- [TÂCHES À RÉALISER]
**1)** Dans le fil sur l'alerte batterie, quelle installation a fait revenir l'alerte chez macinside ?
**2)** Les affirmations suivantes concordent-elles avec le fil sur l'alerte batterie ? (a) Depuis la version 10.2.5, l'alerte de batterie faible n'apparaît plus. (b) La version 10.2.6 a réglé le problème. (c) iMax a réussi à installer iChat AV.
**3)** Recopiez le passage du fil sur l'alerte batterie qui commence par « C'est vrai, mais » et se termine par « sans crier gare... ».

# Alerte batterie faible



## Monsieur Paul (11 Juin 2003)

Pas très frais le problème, mais bon.
Depuis 10.2.5 et suivantes l'alerte de batterie faible est oubliée, l'iBook plonge dans un profond sommeil sans crier gare, quand la batterie est trop faible. A part réappliquer la MàJ Combo, ququ'un a-t-il une autre idée ?


----------



## macinside (11 Juin 2003)

j'ai éffectivement plus de message d'alerte sur mon Ti quand j'arrive a 2 minutes d'autonomie; j'entend juste un son d'alerte !


----------



## Monsieur Paul (11 Juin 2003)

La solution semble exister : réappliquer l'update combo (testé avec succès par des utilisateurs AppleCare). Mais ça me bassine, d'autant plus que tout le reste fonctionne. Grr.


----------



## ederntal (11 Juin 2003)

c'est si grave que sa ?


----------



## macinside (11 Juin 2003)

pas du tout


----------



## Monsieur Paul (12 Juin 2003)

C'est vrai, mais la première fois que ça arrive ('klok', alors qu'on a plusieurs feuillets en cours de rédaction?), ça fait bizarre.
Euh, bon, c'est moi qui vais me rendormir en fait. Allez, passage en veille : ZZZZZZZ


----------



## iMax (17 Juin 2003)

Moi aussi... Depuis 10.2.5, plus d'alerte batterie. La 10.2.6 n'y change rien...
C'est embêtant quand il se met en veille d'un coup sans crier gare...
Si qqn a une solution miracle, je prend...


----------



## macinside (24 Juin 2003)

tien je viens d'installer ichat AV et l'alerte est revenu


----------



## iMax (24 Juin 2003)

Bah je vais aussi l'installer, tiens...


----------



## iMax (24 Juin 2003)

Je peux pas l'installer, y'a une couille sur le site d'Apple et je peux pas le charger


----------



## Pitchoune (25 Juin 2003)

J'essaie à l'instant. On verra!


----------



## Pitchoune (25 Juin 2003)

Super ton truc!

En effet, ça marche!

Merci beaucoup!


----------



## macinside (25 Juin 2003)

d'autres témoigniage ?


----------



## Monsieur Paul (28 Juillet 2003)

Ben j'avais oublié, mais je confirme : installer iChat AV a relancé le système d'alerte. Va comprendre...
RDV à la prochaine MàJ !


----------



## macinside (28 Juillet 2003)

bizarre non !


----------



## Monsieur Paul (28 Juillet 2003)

Bin ouais. Mais Apple nous réserve tant de surprises ! Soyons juste : les machines en règle TRES générale nous surprendront toujours !  
	

	
	
		
		

		
		
	


	



Tiens c'est comme iChat AV qui ne veut pas utiliser mon caméscope DV comme webcam sur mon iBook600. Apple demande un G4 pour ça : c'est pas bizarre ça non plus ?


----------



## macinside (28 Juillet 2003)

[HS] j'ai un Ti 500 avec un isight et ça pompe pas mal de ressource donc ça se conprend [/HS]


----------

- [EXTRAIT DES DONNÉES]

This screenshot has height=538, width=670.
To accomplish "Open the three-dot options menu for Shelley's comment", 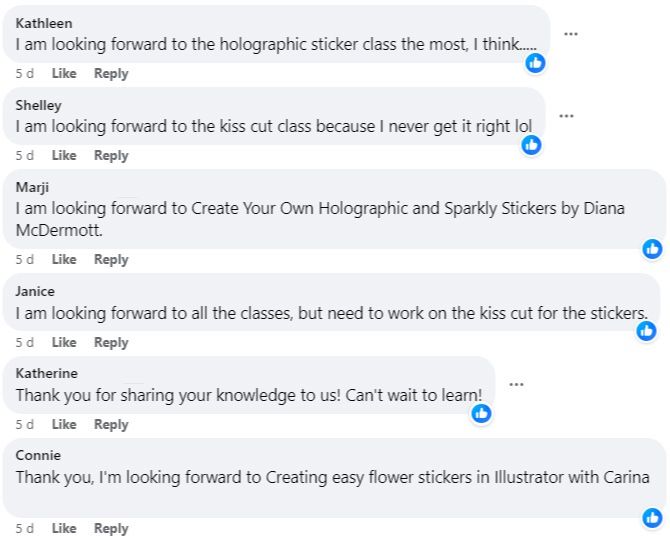I will [x=566, y=116].
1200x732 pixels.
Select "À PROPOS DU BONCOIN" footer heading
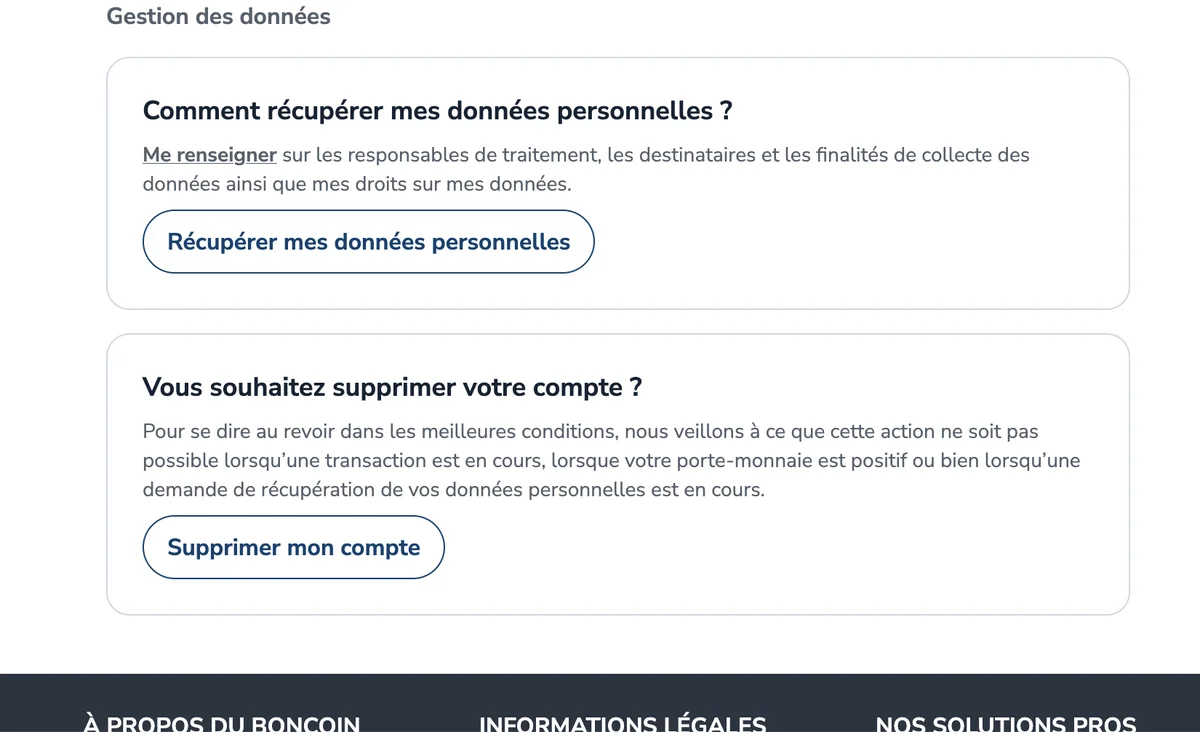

- [SOLUTIONS PAR TÂCHE]
**1)** L'installation d'iChat AV.

**2)**
(a) Oui : « Depuis 10.2.5 et suivantes l'alerte de batterie faible est oubliée »
(b) Non : « La 10.2.6 n'y change rien... »
(c) Non : « Je peux pas l'installer, y'a une couille sur le site d'Apple et je peux pas le charger »

**3)**
C'est vrai, mais la première fois que ça arrive ('klok', alors qu'on a plusieurs feuillets en cours de rédaction?), ça fait bizarre.
Euh, bon, c'est moi qui vais me rendormir en fait. Allez, passage en veille : ZZZZZZZ


----------



## iMax (17 Juin 2003)

Moi aussi... Depuis 10.2.5, plus d'alerte batterie. La 10.2.6 n'y change rien...
C'est embêtant quand il se met en veille d'un coup sans crier gare...